Two degrees, 71 tattoos and endless adventure
In 2012, five years into her teaching career and after receiving her master’s degree in education, Virginia finally succumbed to the travel bug that had been nagging her for a long time. She booked a one-way ticket to South Korea, where she would teach English as a second language. It’s a job that many young people take for a year or two, but for Virginia it was the start of an adventure that continues to this day.
She’s now lived in six foreign countries and currently teaches English to university students in Juchitán de Zaragoza, Mexico. Her left arm is tattooed with the names of the 71 countries she’s visited, written in the handwriting of friends from each place.
Virginia is currently in a relationship, but she’s a realist when it comes to romance.
“I know my track record. This relationship will probably end. I mean, just look at the way I’ve lived my life for the past 11 years. I’ve moved around a ton, not just for professional reasons but also because of my own curiosity, because I wanted to see the world.”
She explained that she enjoys the process of starting over with a clean slate because “it’s easier to start over than to fix the crap that keeps breaking.”
An unconventional path to self-discovery
Virginia credits her travels over the past 11.5 years for shaping her into the fiercely independent person she is today. Put simply, she believes the world can offer her more than one person ever could.
“I believe in experiences, and I believe in learning something from everything. If I can continue to learn something with the same person for the rest of my life, that’s cool. But I can’t wake up every day and let my world revolve around the responsibilities of a marriage.”
When she thinks back on her adventures across dozens of countries and cultures, she tries to imagine how different her life would have been if she had stayed married.
“I wouldn’t have traveled the world, and I wouldn’t have met some of the most amazing people out there. I wouldn’t have slipped on ice while biking around Amsterdam in January, and I wouldn’t have eaten delicious food on a felucca in the Nile River.

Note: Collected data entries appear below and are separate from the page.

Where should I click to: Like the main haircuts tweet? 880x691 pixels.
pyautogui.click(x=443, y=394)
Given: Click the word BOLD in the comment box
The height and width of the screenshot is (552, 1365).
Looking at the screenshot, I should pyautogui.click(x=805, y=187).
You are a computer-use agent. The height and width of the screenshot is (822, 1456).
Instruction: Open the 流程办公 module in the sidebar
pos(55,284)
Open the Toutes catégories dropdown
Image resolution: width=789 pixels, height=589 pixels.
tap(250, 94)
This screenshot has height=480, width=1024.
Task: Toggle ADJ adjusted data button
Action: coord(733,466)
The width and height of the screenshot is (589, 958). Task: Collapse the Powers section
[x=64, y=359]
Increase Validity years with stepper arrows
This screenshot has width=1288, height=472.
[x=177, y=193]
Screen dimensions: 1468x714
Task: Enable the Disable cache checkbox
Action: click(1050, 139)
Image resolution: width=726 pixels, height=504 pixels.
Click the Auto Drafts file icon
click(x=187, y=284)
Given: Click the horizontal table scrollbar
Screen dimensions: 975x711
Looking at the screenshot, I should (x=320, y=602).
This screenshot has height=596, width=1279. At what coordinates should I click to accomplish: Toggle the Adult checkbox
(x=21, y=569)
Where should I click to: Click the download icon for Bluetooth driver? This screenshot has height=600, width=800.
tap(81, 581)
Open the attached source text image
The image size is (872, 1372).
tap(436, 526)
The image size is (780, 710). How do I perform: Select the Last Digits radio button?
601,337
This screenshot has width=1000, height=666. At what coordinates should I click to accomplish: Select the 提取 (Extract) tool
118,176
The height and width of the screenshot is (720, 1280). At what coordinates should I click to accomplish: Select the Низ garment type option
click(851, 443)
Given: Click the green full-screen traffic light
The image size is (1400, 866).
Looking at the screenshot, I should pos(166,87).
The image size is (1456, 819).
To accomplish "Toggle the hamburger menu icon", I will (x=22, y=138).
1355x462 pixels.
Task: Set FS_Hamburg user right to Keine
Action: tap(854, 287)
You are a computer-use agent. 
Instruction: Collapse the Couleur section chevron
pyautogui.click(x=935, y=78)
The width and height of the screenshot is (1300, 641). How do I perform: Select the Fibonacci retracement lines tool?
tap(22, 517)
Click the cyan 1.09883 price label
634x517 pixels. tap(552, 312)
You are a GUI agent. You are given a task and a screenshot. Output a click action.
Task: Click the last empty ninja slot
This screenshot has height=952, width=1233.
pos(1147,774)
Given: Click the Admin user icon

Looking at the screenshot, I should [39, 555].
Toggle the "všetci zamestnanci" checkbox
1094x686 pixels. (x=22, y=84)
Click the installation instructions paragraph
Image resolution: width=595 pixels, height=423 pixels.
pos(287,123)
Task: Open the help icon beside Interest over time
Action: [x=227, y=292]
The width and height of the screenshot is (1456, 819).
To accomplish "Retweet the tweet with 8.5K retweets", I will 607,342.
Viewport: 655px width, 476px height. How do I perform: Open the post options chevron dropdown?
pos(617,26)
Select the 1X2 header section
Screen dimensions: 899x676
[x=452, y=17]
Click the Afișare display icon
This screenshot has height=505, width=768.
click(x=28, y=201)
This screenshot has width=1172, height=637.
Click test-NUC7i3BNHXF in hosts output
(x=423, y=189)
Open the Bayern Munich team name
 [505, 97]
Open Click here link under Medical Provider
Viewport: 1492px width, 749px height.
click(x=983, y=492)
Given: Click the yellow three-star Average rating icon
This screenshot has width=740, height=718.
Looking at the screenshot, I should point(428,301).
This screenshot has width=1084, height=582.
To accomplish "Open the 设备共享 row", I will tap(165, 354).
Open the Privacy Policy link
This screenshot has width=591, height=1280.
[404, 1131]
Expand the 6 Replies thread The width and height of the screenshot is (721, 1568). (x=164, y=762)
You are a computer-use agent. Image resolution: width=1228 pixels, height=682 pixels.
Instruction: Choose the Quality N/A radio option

I wouldn’t have met so many students who have touched my soul or had such incredible experiences with animals and our planet.”
Virginia, who has lived in Korea, Turkey, Cambodia, Poland, Colombia, and Mexico, says the last thing she wants to do is to judge women who choose to get married and have kids early. She just wants them to know that they don’t need to rush to tie the knot, and that they don’t have to get married or have kids at all.
“There’s so much more you can do that isn’t what society expects you to do,” she said. “My advice to young women is to step out of their comfort zones because I can’t think of a single time that I’ve stepped out of my comfort zone and regretted it.”
Virginia is also able to empathize with those who grew up being told the “correct” roles for women, namely getting married and having kids, because that’s exactly how she was raised. She likens that kind of life to a paint-by-number kit.
“A lot of people think their entire life is preordained – you have to put blue in that space, red in that space, and not question tradition. But if you just throw out those numbers and disregard the lines, imagine the beautiful painting you could make – one of your own creations, on your own terms.”